------ DATASET RECORDS

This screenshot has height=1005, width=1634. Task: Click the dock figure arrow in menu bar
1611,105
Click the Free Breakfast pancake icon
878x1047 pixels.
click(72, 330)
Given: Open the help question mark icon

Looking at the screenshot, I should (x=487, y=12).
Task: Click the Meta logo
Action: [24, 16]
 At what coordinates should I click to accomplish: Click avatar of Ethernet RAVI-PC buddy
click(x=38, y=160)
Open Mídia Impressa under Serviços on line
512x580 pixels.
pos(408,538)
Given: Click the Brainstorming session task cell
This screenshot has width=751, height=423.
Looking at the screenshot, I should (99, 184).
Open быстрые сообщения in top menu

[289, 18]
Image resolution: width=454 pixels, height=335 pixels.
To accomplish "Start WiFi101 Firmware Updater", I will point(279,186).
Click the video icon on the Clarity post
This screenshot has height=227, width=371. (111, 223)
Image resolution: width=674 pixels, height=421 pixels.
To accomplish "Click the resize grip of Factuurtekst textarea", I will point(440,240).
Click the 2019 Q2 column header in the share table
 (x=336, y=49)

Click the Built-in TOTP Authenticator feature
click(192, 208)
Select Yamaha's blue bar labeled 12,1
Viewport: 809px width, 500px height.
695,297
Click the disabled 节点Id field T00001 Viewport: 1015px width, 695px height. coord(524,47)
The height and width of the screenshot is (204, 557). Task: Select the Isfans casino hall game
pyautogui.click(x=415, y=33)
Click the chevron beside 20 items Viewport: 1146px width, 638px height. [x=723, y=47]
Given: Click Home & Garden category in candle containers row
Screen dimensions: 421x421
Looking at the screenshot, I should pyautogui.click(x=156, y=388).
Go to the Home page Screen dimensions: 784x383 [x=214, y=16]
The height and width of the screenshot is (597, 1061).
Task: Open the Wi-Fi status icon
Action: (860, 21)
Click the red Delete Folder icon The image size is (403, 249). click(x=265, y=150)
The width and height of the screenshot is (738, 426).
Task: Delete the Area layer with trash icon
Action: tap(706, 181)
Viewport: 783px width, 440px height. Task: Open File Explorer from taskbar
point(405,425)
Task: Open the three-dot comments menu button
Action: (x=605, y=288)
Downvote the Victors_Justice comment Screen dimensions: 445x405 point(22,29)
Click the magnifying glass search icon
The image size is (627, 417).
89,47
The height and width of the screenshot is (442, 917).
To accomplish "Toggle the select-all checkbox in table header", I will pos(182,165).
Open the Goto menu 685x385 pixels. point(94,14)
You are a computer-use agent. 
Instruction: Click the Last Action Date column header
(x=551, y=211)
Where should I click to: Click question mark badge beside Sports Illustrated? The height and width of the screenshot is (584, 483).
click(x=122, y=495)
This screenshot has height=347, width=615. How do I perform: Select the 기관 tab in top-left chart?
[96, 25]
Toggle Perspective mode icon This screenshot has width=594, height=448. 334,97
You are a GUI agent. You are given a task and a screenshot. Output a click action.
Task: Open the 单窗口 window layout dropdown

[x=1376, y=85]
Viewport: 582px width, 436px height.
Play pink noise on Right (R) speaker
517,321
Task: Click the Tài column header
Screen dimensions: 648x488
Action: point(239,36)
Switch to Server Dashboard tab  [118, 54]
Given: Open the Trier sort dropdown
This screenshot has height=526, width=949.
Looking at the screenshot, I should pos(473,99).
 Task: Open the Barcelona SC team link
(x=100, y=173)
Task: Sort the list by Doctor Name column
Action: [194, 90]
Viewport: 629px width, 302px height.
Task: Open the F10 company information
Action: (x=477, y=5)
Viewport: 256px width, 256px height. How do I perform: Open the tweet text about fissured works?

------------

◆ **WHAT IS EXPECTED**
Here the output must be the lines above from the line with "At what coordinates" to the line with "Given: Click the", both included, duplicated word for word and nothing else.

◆ **ANSWER FOR THIS EXERCISE**
 At what coordinates should I click to accomplish: Click avatar of Ethernet RAVI-PC buddy
click(x=38, y=160)
Open Mídia Impressa under Serviços on line
512x580 pixels.
pos(408,538)
Given: Click the Brainstorming session task cell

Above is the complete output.